I am purchasing a book this weekend....
 
You use either one, table sugar is obviously cheaper but is pretty one dimensional. In a subtle beer honey can add an interesting character, but both are very fermentable and should have the same drying effect.
 
What do you mean by "drying" effect?

the final gravity will be lower than expected.

do not use table sugar in primary fermentation. it will result in a crapy beer. its perfectly fine in bottling but not fermentation. use the honey, grade A if you can get it.
 
the final gravity will be lower than expected.

do not use table sugar in primary fermentation. it will result in a crapy beer. its perfectly fine in bottling but not fermentation. use the honey, grade A if you can get it.

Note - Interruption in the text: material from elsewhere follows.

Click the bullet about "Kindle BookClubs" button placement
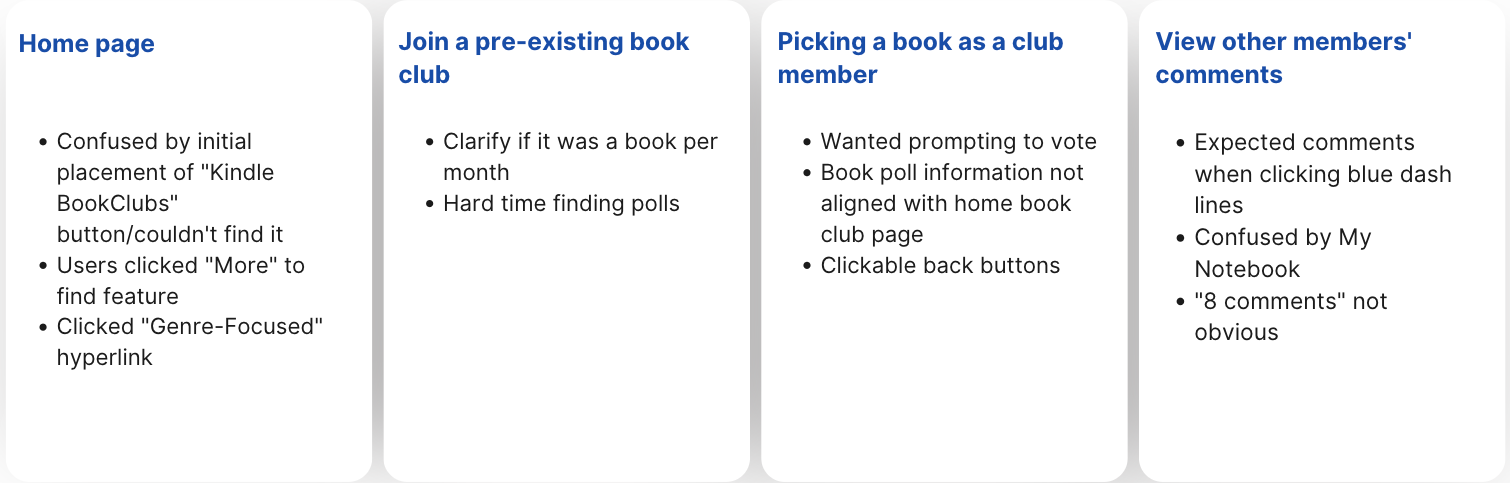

Not true. I have 3lbs of table sugar going into my Belgian Golden Strong. Using sugar as a large portion of fermentables is not recommended. You can go up to 20% for some styles.

Sugar is essentially all fermentable, while all of the sugars in malt aren't. Sugar serves to lower your finishing gravity, boost alcohol and thin out the beer. The lower finishing gravity is what you describe as "dry". Think of dry white wine
 
Sorry for the confusion.. I have made 2 coopers kits, and both turned out pretty good, but the ABV was not as high as I was hoping (neither went above 5% even when factoring in the +0.5 for priming/carbonation). I was hoping to be around 5.5, and I was thinking that on short notice I could add a little sugar or honey to hopefully increase the ABV in the end.